The target in the coastal operation are the speedboat operators who ferry human traffic -- mainly women and children -- from Vlora and other Albanian ports to Italy, Greece, and beyond for work in the sex trade or as unpaid labor.

A spokesman for Prime Minister Fatos Nano, whose office is overseeing the operation along with a number of top government ministries, said that in the first three days of the operation, police detained three speedboats and at least 18 criminal traffickers. Eight illegal petrol stations were also closed after the tax police charged them with fueling dozens of speedboats crossing from Albania to Italy. Two boat-repair centers were also closed and their owners arrested.

Nano spokesman Dalipi said the operation would expand with military help from not only Albania but Italy and Greece as well. "I want to inform you that tomorrow (21 August), [troops from] the Special Battalion of the Defense Ministry will intervene, along with the commitment of Italian and Greek troops, which have supplied the operation with two helicopters."

Despite the manpower, a number of speedboats suspected of being used for human trafficking have yet to be seized in the operation. According to press reports, some traffickers may have been tipped off and were able to move their boats to Greece's Faos Islands before the operation began.

Public Order Minister Rama says several Albanian law-enforcement officials -- including the intelligence chief in Vlora and the general director of police, Bilbil Mema -- have been suspended, apparently for their connection to information leaks that allowed the speedboat operators to relocate ahead of the operation.

Some members of the Albanian opposition say the antitrafficking operation is little more than a propaganda effort on the part of the government. But others argue that the operation represents a step in the right direction.

Gazmend Noga is an antitrafficking expert trained in Italy. He said: "I would stress that trafficking is fought not simply at sea. Trafficking links can be beaten on shore as well. But first a special plan should be designed in order to involve all Balkan countries -- not only Albania -- in the fight against trafficking. We need well-defined goals and [a breakdown] of institutional responsibilities, in order to fight trafficking from the starting point to the end."

Noga says Albania is just a link in a region-wide trafficking chain encompassing all the Balkan countries and urges other countries to undertake initiatives similar to Albania's. Police authorities in Albania have also accused Greece of supporting the trafficking of Kurds, although they say the trade appears to have declined over the past several months.

Speedboats are responsible not only for human trafficking but for narcotics and cigarette smuggling conducted in cooperation with the Italian Mafia. A number of speedboats have been sunk by Italian marine ships, which patrol the Albanian coast together with Albanian border police in a joint antitrafficking operation that has come under heavy criticism. Dozens of trafficking victims have been killed in such incidents.

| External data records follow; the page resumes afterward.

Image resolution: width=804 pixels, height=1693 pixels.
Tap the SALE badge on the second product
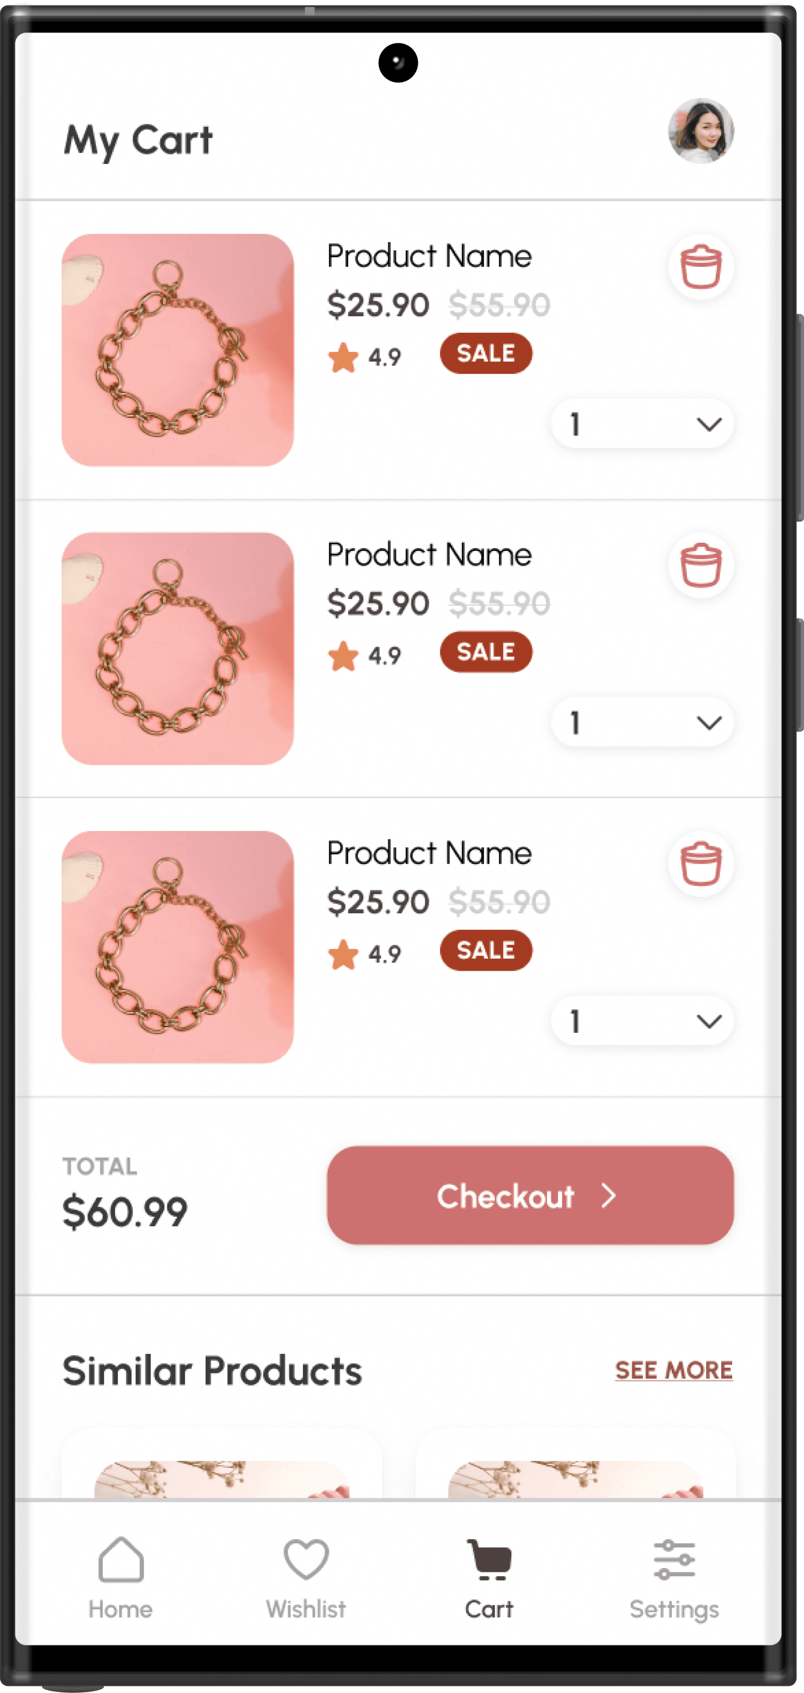click(486, 652)
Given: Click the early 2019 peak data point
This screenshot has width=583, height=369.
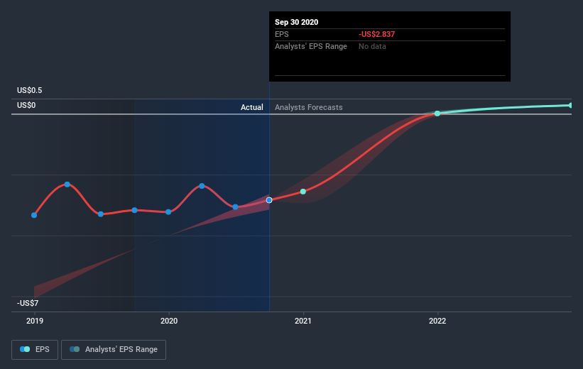Looking at the screenshot, I should pyautogui.click(x=67, y=185).
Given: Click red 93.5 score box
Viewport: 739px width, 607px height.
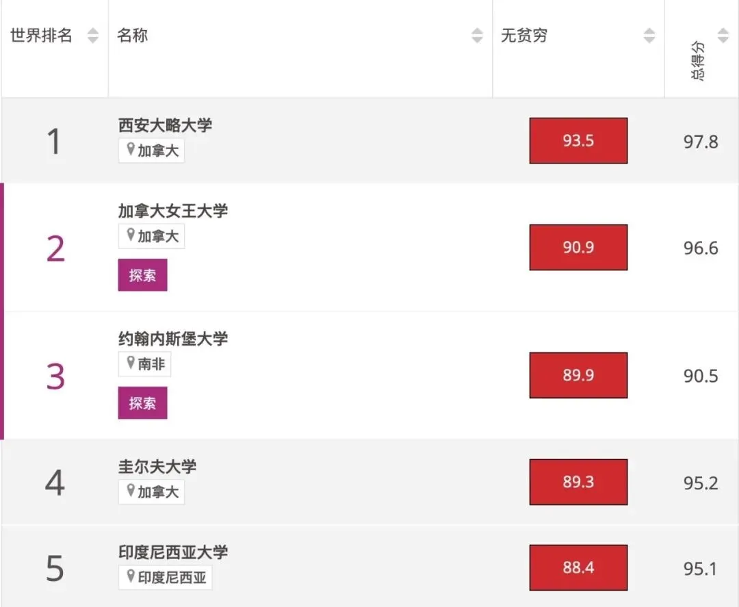Looking at the screenshot, I should pyautogui.click(x=578, y=141).
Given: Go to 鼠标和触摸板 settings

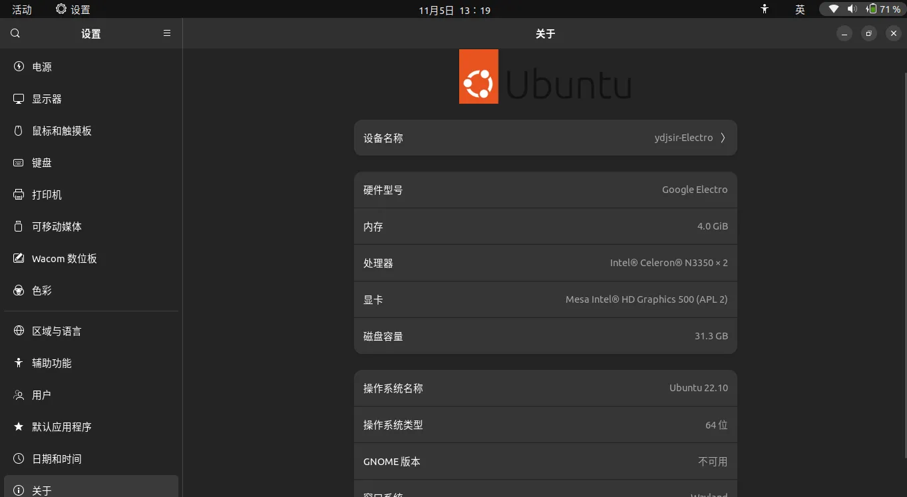Looking at the screenshot, I should 61,131.
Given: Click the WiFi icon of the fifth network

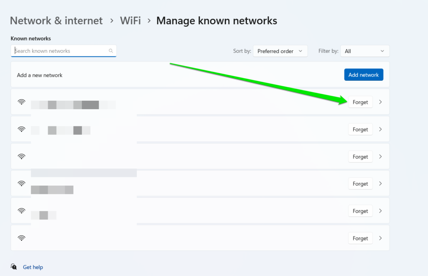Looking at the screenshot, I should point(22,211).

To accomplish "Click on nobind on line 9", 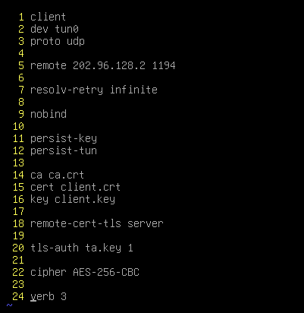I will point(49,114).
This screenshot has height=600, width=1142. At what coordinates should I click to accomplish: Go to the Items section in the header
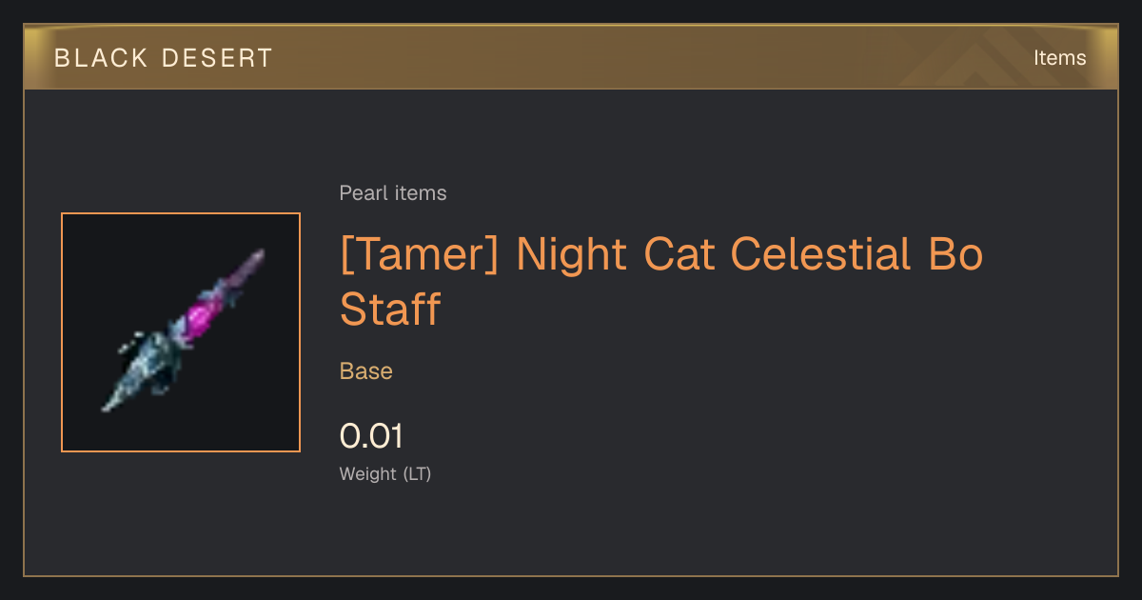tap(1059, 58)

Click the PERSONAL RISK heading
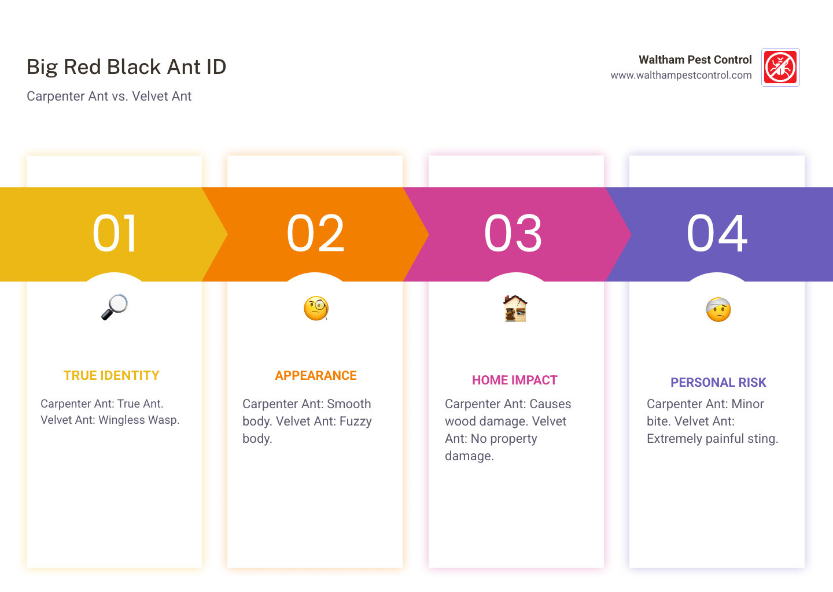pos(718,383)
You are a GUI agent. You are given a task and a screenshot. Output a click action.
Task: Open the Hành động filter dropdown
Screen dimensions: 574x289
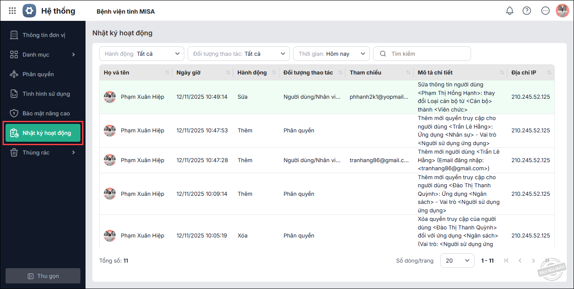pos(141,54)
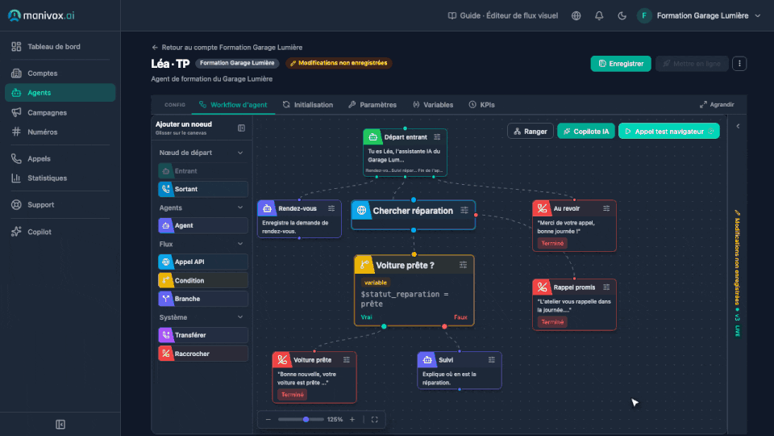The height and width of the screenshot is (436, 774).
Task: Open the three-dot more options menu
Action: point(739,63)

All the same, Albania hopes this most recent operation will pave the way for greater integration with the West. Albania must demonstrate progress in its antitrafficking efforts in order to open negotiations for a Stabilization Association agreement with the European Union.

The United States State Department, in its latest report on global trafficking, recently promoted Albania from a Tier 3 to a Tier 2 country -- meaning it has shown significant progress in trying to comply with international standards. But all the same, the U.S. has threatened that the country will face sanctions if trafficking persists at its current levels.

Albanian police say that, prior to the latest operation, about 10 speedboats carrying trafficked persons departed from Vlora Bay and other coastal points each night. The number of trafficked people during the summer is believed to be between 2,500-3,000 a month. Many are Kurds and enter Albania from Greece.

According to the U.S., over the past year at least 700,000 men, women, and children worldwide were bought, sold, or otherwise held against their will in slave-like conditions.